Thomas tremblait de la tête aux pieds. Ses dents claquaient bruyamment – clang, clang, clang – impossible à retenir. Il fixait droit devant lui, son regard se perdant dans une fissure du carrelage pour éviter celui du prédateur. Cross, l’Oberscharführer, commença à avancer lentement le long de la ligne. Il tenait sa cravache à deux mains, légèrement courbée. Il n’avait pas l’air d’un bourreau, mais plutôt d’un contrôleur qualité dans une usine. Il s’arrêta d’abord devant le jeune Russe – celui qui avait glissé, celui qui n’était pas à l’endroit précis du signal zéro.

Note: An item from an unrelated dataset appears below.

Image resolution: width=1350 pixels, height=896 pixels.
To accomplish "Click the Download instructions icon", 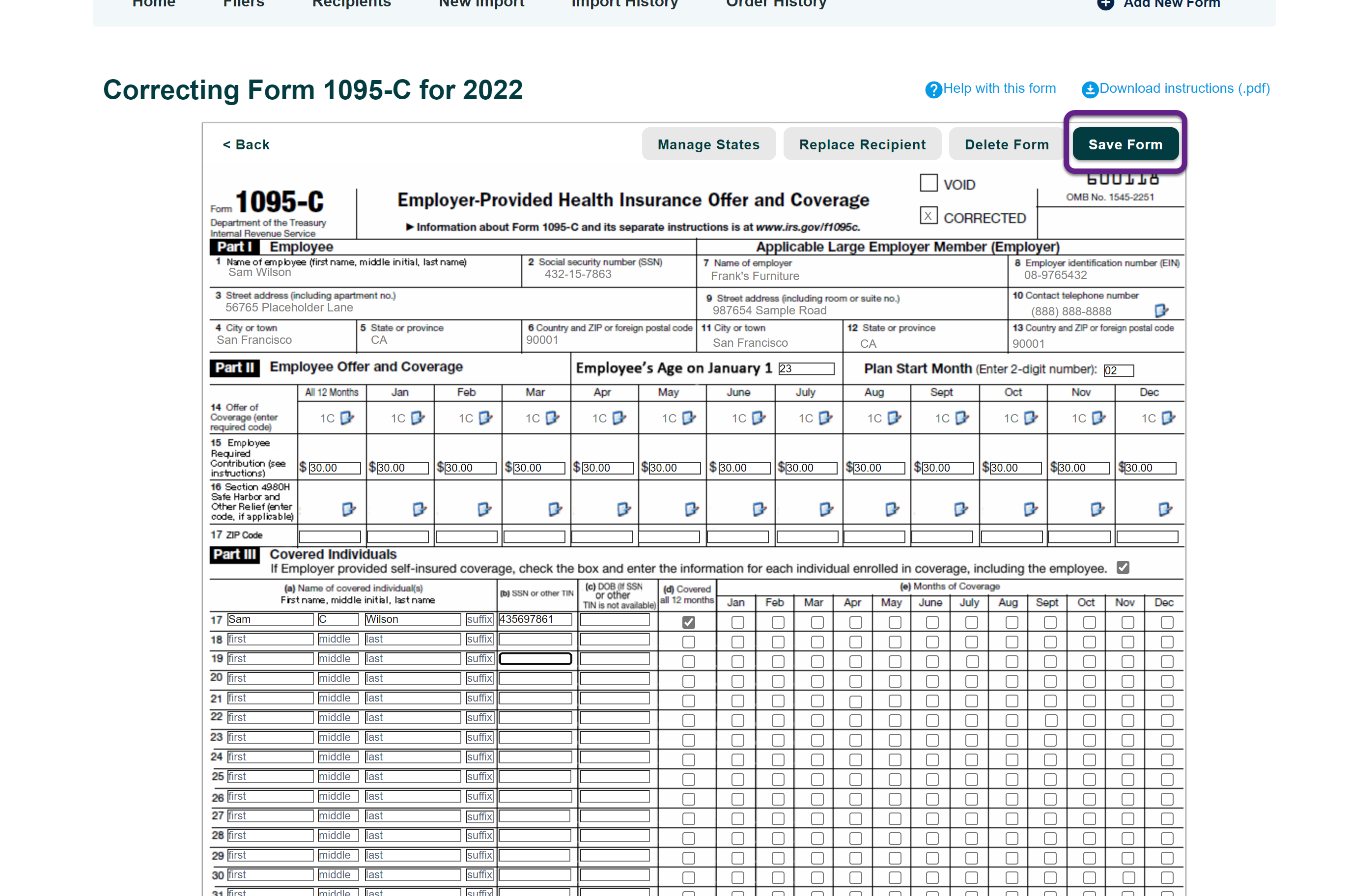I will (1090, 90).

Le garçon s’était relevé, mais il tenait maladroitement debout. Il pleurait en silence, ses larmes se mêlant à l’eau qui coulait sur son visage brûlé. Cross consulta son chronomètre, bien qu’il l’eût déjà arrêté.
« Éliminé de trois secondes », annonça-t-il d’une voix neutre.
Le Russe renifla. « Pardon ! Herr Oberscharführer, j’ai glissé ! »
« Le temps ne pardonne pas les erreurs », répondit Cross. « Une montre qui retarde de trois secondes est une montre cassée, et les montres cassées sont jetées. »
Il ne cria pas. D’un geste fluide, presque nonchalant, il fit claquer sa cravache. Le coup n’était pas destiné au visage, mais au torse, là où la peau était la plus rouge, la plus sensible, la plus brûlée. Clac ! Le bruit du cuir frappant la chair brûlante était atroce. La peau, fragilisée par l’eau à 80 °C, était aussi molle que du papier mouillé. Une ligne de sang apparut sur la poitrine du garçon. Il hurla. Il tomba à genoux, se tenant le torse.
« Debout ! » ordonna Cross.
Le garçon essaya, mais la douleur était trop intense. Cross soupira, comme s’il avait affaire à un enfant capricieux. Il fit signe à deux Kapos qui attendaient dans l’ombre.
« Il a un problème. Emmenez-le dehors. Laissez-le se rafraîchir dans la neige jusqu’à ce qu’il apprenne la ponctualité.